Il trattamento è mediato dalla comprensione dell’eziologia e del meccanismo fisiopatologico; si distinguerà quindi la riflessa/ipotensione ortostatica, la cardiaca e la non spiegata con alto rischio aritmico.
La sincope riflessa beneficia delle manovre di contropressione, educazione e modifica dello stile di vita con eliminazione dei triggers; in alcuni casi selezionati vi è un trattamento farmacologico specifico per queste forme, in una quota non trascurabile di pazienti con sincopi cardioinibitorie vi è indicazione al pacing.

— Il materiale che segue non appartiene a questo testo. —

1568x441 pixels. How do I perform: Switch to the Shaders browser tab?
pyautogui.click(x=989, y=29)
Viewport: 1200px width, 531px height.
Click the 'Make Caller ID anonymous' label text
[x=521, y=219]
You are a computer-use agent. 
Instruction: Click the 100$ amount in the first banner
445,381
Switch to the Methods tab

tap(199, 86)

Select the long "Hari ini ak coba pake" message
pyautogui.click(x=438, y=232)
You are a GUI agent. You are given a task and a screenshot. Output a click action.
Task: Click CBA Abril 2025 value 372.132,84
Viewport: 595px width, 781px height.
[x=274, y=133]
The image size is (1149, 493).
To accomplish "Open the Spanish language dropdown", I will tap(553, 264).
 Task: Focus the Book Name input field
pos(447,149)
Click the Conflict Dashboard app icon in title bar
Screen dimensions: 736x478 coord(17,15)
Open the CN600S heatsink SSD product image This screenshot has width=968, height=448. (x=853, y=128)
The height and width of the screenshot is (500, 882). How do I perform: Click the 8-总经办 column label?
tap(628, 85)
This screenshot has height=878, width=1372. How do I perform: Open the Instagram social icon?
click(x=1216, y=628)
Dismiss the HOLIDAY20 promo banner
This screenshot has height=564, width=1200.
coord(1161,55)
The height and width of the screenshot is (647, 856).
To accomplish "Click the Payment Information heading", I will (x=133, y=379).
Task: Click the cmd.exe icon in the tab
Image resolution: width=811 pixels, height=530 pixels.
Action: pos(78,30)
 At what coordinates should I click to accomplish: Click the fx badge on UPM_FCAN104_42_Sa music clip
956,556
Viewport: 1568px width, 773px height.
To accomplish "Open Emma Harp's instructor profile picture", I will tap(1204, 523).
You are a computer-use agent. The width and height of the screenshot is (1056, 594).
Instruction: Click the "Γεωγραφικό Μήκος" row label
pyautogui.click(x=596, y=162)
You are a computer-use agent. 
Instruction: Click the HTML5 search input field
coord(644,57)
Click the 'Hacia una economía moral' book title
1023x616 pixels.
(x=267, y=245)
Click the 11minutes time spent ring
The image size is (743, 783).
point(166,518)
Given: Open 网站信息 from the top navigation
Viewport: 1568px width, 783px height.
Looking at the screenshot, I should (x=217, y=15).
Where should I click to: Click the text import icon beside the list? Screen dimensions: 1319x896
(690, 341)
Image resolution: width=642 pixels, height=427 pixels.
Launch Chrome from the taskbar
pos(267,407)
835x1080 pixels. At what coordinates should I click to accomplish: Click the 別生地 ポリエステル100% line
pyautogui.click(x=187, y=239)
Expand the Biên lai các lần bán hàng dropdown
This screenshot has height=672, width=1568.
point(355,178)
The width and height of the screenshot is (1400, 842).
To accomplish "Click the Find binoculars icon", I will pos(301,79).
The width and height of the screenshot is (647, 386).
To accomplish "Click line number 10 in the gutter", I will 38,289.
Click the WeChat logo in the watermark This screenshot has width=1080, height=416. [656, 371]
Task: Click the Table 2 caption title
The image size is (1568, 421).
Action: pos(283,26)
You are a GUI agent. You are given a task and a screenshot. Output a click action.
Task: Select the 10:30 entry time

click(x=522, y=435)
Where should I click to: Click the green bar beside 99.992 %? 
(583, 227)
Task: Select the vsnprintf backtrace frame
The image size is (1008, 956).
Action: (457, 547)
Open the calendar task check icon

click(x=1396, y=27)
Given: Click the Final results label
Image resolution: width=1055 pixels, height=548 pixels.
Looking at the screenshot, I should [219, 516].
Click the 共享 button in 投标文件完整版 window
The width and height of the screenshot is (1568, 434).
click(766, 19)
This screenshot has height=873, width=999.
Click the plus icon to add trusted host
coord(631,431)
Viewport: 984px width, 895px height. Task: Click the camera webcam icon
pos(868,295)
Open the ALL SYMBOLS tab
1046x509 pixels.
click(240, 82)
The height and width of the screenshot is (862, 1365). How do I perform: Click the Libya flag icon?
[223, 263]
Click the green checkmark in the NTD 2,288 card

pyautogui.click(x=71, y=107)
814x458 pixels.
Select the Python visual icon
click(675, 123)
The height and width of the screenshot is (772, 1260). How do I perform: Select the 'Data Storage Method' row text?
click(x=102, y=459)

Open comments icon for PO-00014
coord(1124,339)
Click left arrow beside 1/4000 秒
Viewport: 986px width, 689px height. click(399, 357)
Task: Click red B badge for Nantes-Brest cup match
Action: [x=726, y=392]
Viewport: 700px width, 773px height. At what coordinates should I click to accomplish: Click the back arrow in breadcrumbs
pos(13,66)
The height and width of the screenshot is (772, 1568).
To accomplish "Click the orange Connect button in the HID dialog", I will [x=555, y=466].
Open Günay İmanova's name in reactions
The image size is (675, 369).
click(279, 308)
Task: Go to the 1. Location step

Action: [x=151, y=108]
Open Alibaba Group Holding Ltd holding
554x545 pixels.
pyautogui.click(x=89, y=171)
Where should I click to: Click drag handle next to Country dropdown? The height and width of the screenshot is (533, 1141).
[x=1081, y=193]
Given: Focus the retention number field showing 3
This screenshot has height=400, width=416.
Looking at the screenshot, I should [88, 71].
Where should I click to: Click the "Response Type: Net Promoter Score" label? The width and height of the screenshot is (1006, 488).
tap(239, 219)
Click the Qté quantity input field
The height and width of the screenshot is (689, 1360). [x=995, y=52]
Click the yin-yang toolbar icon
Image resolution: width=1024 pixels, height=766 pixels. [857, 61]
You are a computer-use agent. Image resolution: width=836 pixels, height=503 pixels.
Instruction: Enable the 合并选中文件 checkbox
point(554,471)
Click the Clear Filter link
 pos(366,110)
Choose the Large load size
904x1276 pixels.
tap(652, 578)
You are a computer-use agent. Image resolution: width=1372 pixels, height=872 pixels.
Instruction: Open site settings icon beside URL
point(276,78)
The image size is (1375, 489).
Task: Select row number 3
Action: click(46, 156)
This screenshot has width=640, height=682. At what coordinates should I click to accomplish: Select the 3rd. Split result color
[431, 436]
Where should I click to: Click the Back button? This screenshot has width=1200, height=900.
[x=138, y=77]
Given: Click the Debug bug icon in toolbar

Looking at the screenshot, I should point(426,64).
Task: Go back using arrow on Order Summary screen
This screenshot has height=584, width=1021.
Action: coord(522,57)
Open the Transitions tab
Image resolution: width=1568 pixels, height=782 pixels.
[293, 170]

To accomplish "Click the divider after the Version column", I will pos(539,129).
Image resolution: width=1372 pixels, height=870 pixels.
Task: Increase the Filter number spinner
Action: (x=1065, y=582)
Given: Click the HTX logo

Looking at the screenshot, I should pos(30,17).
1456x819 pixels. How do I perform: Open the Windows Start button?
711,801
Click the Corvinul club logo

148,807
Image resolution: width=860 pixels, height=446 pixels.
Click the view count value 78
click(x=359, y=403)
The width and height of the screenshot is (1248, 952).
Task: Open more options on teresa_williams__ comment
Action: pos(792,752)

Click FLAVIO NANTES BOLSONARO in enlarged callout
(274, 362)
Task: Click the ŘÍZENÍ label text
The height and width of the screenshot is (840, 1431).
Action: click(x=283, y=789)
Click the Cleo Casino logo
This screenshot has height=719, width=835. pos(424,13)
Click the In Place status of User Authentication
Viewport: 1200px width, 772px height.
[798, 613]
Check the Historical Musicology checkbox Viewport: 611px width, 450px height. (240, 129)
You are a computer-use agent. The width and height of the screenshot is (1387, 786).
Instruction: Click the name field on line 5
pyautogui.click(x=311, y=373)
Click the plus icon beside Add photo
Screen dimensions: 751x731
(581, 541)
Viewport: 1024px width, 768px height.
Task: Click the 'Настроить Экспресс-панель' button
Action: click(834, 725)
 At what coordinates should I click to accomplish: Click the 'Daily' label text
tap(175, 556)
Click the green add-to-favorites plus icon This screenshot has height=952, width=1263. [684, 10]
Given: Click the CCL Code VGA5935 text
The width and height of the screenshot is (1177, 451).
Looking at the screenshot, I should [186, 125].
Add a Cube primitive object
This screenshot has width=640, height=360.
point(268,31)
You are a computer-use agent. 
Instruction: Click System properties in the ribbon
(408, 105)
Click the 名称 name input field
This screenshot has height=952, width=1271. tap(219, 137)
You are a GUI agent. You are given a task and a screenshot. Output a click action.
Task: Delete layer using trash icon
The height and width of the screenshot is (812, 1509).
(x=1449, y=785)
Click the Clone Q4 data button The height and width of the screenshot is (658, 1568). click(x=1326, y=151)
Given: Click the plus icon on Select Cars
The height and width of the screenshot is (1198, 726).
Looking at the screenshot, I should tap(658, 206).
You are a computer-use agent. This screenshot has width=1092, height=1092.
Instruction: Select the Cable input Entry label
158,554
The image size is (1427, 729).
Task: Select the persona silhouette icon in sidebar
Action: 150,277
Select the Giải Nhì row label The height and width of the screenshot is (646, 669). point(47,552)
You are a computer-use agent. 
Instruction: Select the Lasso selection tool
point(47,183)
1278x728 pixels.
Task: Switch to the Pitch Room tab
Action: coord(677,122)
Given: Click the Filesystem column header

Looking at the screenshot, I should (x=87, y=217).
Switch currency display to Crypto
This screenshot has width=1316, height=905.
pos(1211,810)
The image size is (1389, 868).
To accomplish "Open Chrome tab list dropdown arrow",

Gli ultimi studi sulla sincope riflessa (Spain e Byosinc) hanno sdoganato un dogma per indicazione al pacing nelle sincopi riflesse severe: l’asistolia in qualsiasi modo venga diagnosticata o spontaneamente o indotta con MSC o tilt test.
La sincope cardiogena è solo un sintomo della patologia aritmica o strutturale sottostante che va trattata per risolvere la sincope.